- [What you need to do]: Edit the records below, changing "Vendors" to "Suppliers" wherever it occurs and leaving everything else untouched.

[Raw records]
:::

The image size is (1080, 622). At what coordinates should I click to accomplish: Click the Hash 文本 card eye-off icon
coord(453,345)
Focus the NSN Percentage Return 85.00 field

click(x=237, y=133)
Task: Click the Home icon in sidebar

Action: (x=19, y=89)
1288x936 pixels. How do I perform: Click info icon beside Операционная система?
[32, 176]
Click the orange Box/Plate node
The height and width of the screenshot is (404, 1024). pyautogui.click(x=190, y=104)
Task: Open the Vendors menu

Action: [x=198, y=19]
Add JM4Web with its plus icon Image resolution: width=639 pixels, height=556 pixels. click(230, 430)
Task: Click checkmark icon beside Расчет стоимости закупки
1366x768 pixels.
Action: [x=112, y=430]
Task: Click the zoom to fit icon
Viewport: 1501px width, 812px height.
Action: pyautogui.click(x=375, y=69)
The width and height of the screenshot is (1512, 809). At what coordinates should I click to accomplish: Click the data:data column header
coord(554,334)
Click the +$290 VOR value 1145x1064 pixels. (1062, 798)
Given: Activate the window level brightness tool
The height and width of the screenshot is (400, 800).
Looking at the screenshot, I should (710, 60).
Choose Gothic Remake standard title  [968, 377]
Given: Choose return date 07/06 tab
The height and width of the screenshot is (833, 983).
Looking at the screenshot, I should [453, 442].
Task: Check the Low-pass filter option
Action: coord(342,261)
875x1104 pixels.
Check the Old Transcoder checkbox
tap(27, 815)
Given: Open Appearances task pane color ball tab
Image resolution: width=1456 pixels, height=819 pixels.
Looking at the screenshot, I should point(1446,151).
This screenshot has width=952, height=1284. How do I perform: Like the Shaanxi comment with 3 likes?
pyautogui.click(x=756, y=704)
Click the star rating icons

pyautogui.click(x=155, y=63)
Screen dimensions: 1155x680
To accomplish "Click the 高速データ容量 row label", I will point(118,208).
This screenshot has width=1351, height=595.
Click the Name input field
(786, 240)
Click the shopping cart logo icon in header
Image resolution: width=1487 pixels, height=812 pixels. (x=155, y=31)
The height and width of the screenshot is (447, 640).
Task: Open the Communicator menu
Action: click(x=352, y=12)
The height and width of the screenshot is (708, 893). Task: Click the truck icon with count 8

:::

- [Solution to the problem]:
The image size is (1080, 622). At what coordinates should I click to accomplish: Click the Hash 文本 card eye-off icon
coord(453,345)
Focus the NSN Percentage Return 85.00 field

click(x=237, y=133)
Task: Click the Home icon in sidebar

Action: (x=19, y=89)
1288x936 pixels. How do I perform: Click info icon beside Операционная система?
[32, 176]
Click the orange Box/Plate node
The height and width of the screenshot is (404, 1024). pyautogui.click(x=190, y=104)
Task: Open the Suppliers menu

Action: [x=198, y=19]
Add JM4Web with its plus icon Image resolution: width=639 pixels, height=556 pixels. click(230, 430)
Task: Click checkmark icon beside Расчет стоимости закупки
1366x768 pixels.
Action: [x=112, y=430]
Task: Click the zoom to fit icon
Viewport: 1501px width, 812px height.
Action: pyautogui.click(x=375, y=69)
The width and height of the screenshot is (1512, 809). At what coordinates should I click to accomplish: Click the data:data column header
coord(554,334)
Click the +$290 VOR value 1145x1064 pixels. (1062, 798)
Given: Activate the window level brightness tool
The height and width of the screenshot is (400, 800).
Looking at the screenshot, I should (710, 60).
Choose Gothic Remake standard title  [968, 377]
Given: Choose return date 07/06 tab
The height and width of the screenshot is (833, 983).
Looking at the screenshot, I should [453, 442].
Task: Check the Low-pass filter option
Action: coord(342,261)
875x1104 pixels.
Check the Old Transcoder checkbox
tap(27, 815)
Given: Open Appearances task pane color ball tab
Image resolution: width=1456 pixels, height=819 pixels.
Looking at the screenshot, I should point(1446,151).
This screenshot has width=952, height=1284. How do I perform: Like the Shaanxi comment with 3 likes?
pyautogui.click(x=756, y=704)
Click the star rating icons

pyautogui.click(x=155, y=63)
Screen dimensions: 1155x680
To accomplish "Click the 高速データ容量 row label", I will point(118,208).
This screenshot has width=1351, height=595.
Click the Name input field
(786, 240)
Click the shopping cart logo icon in header
Image resolution: width=1487 pixels, height=812 pixels. (x=155, y=31)
The height and width of the screenshot is (447, 640).
Task: Open the Communicator menu
Action: click(x=352, y=12)
The height and width of the screenshot is (708, 893). Task: Click the truck icon with count 8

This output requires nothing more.